Tuliskan ulang baris-baris materi tanpa perubahan sedikit pun, mulai dari awal materi sampai dengan baris yang memuat "will click(32, 157).", termasuk baris tersebut.

─── DATA TUGAS ───

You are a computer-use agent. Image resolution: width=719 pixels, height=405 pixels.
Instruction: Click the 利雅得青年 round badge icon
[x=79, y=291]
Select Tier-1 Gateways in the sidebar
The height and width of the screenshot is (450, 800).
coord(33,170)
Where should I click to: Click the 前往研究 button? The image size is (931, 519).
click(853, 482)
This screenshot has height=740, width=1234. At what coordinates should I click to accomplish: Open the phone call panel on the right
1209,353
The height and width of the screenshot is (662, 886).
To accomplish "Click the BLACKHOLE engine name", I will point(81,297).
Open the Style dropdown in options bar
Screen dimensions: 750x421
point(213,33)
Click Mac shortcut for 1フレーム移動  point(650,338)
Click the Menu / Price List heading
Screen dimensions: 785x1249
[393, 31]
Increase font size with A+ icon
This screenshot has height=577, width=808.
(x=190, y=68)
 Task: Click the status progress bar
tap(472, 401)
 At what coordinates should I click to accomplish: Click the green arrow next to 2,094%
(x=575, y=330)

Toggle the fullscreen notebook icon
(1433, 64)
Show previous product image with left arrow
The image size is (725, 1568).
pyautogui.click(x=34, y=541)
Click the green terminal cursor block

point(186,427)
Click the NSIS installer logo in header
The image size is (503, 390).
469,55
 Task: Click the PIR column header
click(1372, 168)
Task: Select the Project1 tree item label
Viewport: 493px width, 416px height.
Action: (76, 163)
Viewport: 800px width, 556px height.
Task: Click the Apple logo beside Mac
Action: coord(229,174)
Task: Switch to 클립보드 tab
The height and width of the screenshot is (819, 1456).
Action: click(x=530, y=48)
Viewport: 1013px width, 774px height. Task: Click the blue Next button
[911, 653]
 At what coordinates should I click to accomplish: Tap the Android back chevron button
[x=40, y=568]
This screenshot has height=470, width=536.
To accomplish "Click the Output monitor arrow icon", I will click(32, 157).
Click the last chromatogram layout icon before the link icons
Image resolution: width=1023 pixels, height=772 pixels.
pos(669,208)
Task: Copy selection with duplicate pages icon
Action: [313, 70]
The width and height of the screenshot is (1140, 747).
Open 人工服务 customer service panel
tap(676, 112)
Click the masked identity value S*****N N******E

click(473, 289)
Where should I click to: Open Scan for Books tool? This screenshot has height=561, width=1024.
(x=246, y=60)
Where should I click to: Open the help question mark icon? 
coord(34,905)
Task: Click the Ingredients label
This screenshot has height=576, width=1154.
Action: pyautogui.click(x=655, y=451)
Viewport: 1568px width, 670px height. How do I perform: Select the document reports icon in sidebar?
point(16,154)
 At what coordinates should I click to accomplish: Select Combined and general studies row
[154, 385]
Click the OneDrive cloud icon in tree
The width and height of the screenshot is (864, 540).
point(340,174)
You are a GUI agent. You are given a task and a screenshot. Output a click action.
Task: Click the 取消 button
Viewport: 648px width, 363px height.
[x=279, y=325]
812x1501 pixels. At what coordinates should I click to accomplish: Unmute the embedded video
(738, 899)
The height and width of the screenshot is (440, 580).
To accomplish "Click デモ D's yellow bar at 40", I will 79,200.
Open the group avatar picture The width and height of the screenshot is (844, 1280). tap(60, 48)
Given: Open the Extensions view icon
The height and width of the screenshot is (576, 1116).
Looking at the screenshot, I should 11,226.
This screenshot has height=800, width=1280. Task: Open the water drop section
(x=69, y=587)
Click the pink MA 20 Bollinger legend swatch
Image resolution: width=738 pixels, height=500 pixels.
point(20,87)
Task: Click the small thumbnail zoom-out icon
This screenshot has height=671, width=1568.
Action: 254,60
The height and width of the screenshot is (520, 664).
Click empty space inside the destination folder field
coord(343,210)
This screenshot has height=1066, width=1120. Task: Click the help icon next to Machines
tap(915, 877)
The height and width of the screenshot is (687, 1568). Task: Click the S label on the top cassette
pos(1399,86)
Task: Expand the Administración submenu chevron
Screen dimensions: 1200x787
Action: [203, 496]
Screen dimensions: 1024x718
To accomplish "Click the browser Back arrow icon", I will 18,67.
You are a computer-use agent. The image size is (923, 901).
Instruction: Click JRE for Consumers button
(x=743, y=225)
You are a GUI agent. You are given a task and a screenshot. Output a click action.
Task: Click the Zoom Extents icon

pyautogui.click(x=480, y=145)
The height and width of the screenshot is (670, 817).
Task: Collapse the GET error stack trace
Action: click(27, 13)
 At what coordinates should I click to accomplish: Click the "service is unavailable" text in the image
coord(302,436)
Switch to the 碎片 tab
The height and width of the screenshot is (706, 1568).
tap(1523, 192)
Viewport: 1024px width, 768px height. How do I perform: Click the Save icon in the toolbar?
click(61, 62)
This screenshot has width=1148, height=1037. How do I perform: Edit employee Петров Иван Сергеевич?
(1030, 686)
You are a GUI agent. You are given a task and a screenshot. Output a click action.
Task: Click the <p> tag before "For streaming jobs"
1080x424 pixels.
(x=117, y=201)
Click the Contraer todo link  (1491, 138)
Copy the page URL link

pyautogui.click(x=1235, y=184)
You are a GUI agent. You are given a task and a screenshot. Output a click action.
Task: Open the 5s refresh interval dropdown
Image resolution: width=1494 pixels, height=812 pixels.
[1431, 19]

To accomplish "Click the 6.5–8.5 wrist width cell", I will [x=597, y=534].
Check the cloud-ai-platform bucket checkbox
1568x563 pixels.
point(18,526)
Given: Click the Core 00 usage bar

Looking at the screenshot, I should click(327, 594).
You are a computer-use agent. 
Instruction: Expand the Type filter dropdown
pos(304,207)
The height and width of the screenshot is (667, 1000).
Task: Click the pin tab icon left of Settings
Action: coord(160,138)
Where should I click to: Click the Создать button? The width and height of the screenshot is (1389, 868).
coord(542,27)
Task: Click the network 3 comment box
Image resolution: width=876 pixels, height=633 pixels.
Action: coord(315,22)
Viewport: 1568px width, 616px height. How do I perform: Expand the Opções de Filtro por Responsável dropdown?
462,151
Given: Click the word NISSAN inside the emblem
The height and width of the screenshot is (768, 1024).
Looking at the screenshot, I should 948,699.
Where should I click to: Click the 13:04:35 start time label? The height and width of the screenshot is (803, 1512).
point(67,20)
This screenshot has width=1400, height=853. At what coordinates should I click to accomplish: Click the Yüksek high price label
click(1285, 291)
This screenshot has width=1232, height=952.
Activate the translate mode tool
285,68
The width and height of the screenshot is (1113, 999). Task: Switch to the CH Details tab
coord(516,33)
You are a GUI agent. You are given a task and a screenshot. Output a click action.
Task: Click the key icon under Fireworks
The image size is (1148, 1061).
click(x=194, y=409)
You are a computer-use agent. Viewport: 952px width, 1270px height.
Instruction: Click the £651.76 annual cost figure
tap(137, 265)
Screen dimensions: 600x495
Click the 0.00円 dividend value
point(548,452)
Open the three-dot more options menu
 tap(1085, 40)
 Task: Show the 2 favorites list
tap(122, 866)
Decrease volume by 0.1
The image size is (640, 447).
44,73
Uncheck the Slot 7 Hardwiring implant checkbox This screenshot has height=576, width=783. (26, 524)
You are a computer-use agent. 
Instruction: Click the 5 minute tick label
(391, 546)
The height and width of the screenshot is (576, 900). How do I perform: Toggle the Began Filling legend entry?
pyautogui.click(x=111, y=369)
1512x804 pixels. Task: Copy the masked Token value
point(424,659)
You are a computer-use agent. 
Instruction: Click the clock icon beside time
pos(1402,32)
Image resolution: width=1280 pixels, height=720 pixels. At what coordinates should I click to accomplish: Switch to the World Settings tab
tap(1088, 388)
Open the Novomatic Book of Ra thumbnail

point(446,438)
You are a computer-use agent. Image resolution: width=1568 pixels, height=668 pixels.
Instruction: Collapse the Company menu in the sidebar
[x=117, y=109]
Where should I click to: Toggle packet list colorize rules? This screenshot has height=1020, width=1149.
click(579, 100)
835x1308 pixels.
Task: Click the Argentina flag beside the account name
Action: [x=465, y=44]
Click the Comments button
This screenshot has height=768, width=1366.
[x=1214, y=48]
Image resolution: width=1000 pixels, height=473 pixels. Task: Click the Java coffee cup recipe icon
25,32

───

LATIHAN SELESAI →
You are a computer-use agent. Image resolution: width=719 pixels, height=405 pixels.
Instruction: Click the 利雅得青年 round badge icon
[x=79, y=291]
Select Tier-1 Gateways in the sidebar
The height and width of the screenshot is (450, 800).
coord(33,170)
Where should I click to: Click the 前往研究 button? The image size is (931, 519).
click(853, 482)
This screenshot has height=740, width=1234. At what coordinates should I click to accomplish: Open the phone call panel on the right
1209,353
The height and width of the screenshot is (662, 886).
To accomplish "Click the BLACKHOLE engine name", I will point(81,297).
Open the Style dropdown in options bar
Screen dimensions: 750x421
point(213,33)
Click Mac shortcut for 1フレーム移動  point(650,338)
Click the Menu / Price List heading
Screen dimensions: 785x1249
[393, 31]
Increase font size with A+ icon
This screenshot has height=577, width=808.
(x=190, y=68)
 Task: Click the status progress bar
tap(472, 401)
 At what coordinates should I click to accomplish: Click the green arrow next to 2,094%
(x=575, y=330)

Toggle the fullscreen notebook icon
(1433, 64)
Show previous product image with left arrow
The image size is (725, 1568).
pyautogui.click(x=34, y=541)
Click the green terminal cursor block

point(186,427)
Click the NSIS installer logo in header
The image size is (503, 390).
469,55
 Task: Click the PIR column header
click(1372, 168)
Task: Select the Project1 tree item label
Viewport: 493px width, 416px height.
Action: (76, 163)
Viewport: 800px width, 556px height.
Task: Click the Apple logo beside Mac
Action: coord(229,174)
Task: Switch to 클립보드 tab
The height and width of the screenshot is (819, 1456).
Action: click(x=530, y=48)
Viewport: 1013px width, 774px height. Task: Click the blue Next button
[911, 653]
 At what coordinates should I click to accomplish: Tap the Android back chevron button
[x=40, y=568]
This screenshot has height=470, width=536.
To accomplish "Click the Output monitor arrow icon", I will click(32, 157).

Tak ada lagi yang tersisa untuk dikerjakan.